Mi tío dejó de sonreír y habló como un oficial, en términos lacónicos y duros:

—El primer plan es el bueno. El otro es por si acaso, por si el primero falla… No escribas —me interrumpió.

—De acuerdo —dije.

—Y recuerda bien. Lo primero es fumar cigarrillos sin filtro, solo sin filtro. Y lo segundo es ponerte dos calzoncillos a la vez.

Mi tío soltó una carcajada con expresión triunfante y se frotó las manos.
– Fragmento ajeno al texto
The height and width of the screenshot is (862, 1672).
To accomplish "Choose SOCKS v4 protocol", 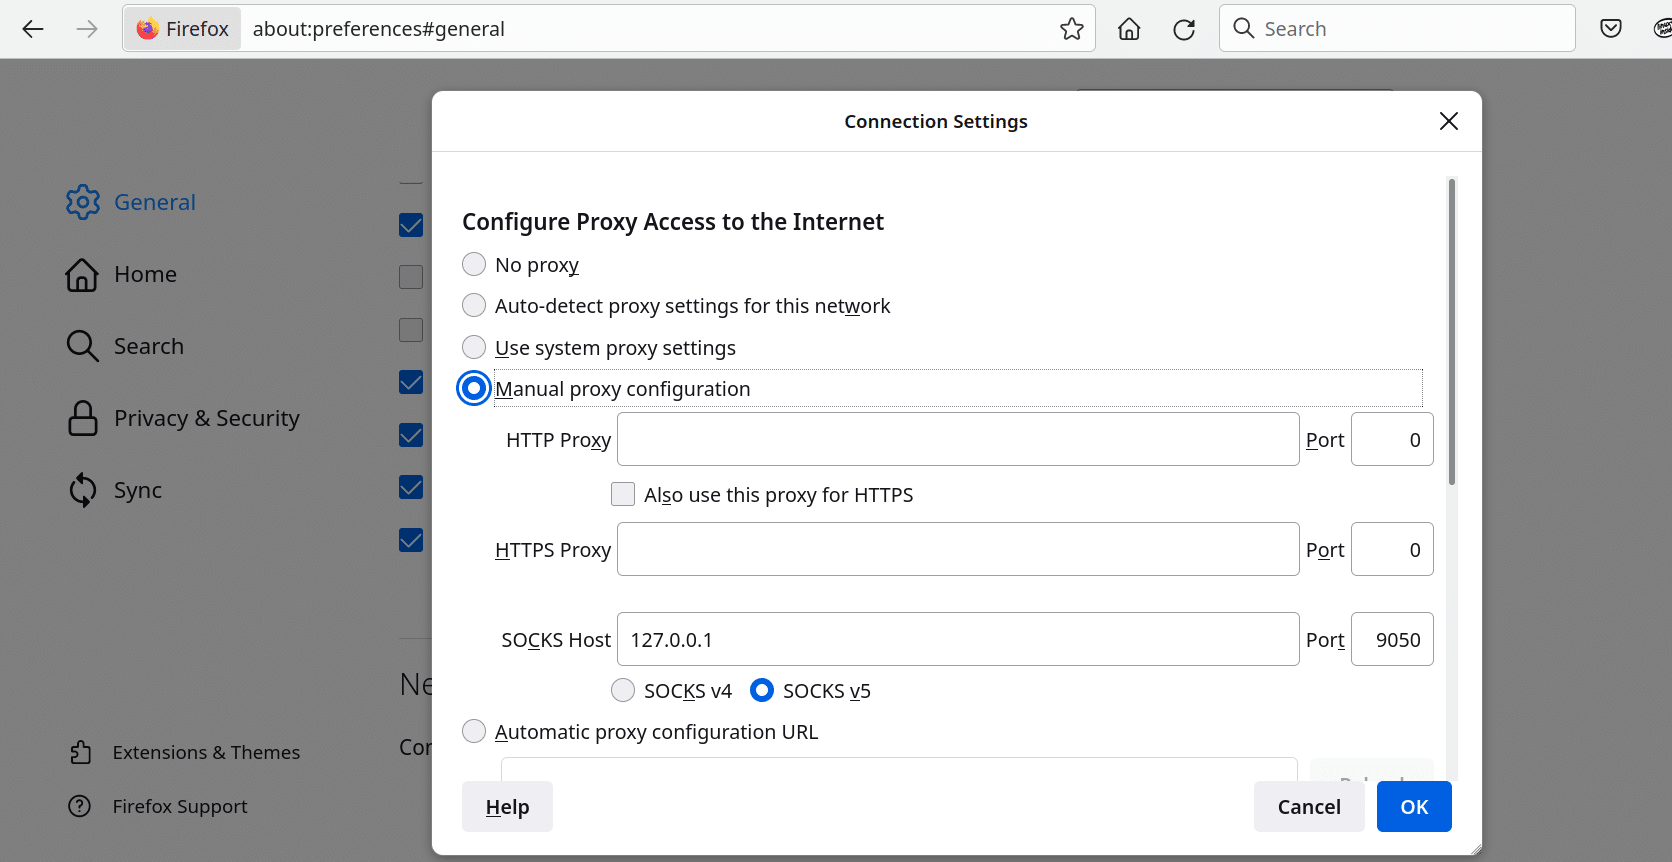I will coord(623,690).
—¿Lo has comprendido? —me preguntó.

—Sí —dije.

—El plan sigue en secreto. Ni una palabra, ni a los más allegados. Si no, todo estará perdido. Espera mis órdenes. Ahora debo irme. Que te vaya bien. Gracias por la fruta. Aunque la fruta no es más que una pura ficción…

Y se marchó enfundado en su absurda bata, con paso ligero y deportivo.

Pasado un mes, mi tío se curó. Nos veíamos en las fiestas familiares. El tío sonreía con expresión tímida.Me contaba que cada día corría alrededor de la Academia Forestal. Que se encontraba bien de salud y más animado que nunca.

En aquellas ocasiones preparaban hortalizas ralladas especialmente para él. A su lado se sentaba Galina Pávlovna. En los brazos de su esposa asomaban unas cicatrices oscuras: los mordiscos de la perra.

Me imaginé a mi tío corriendo, temprano por la mañana, a lo largo de la verja de la Academia Forestal.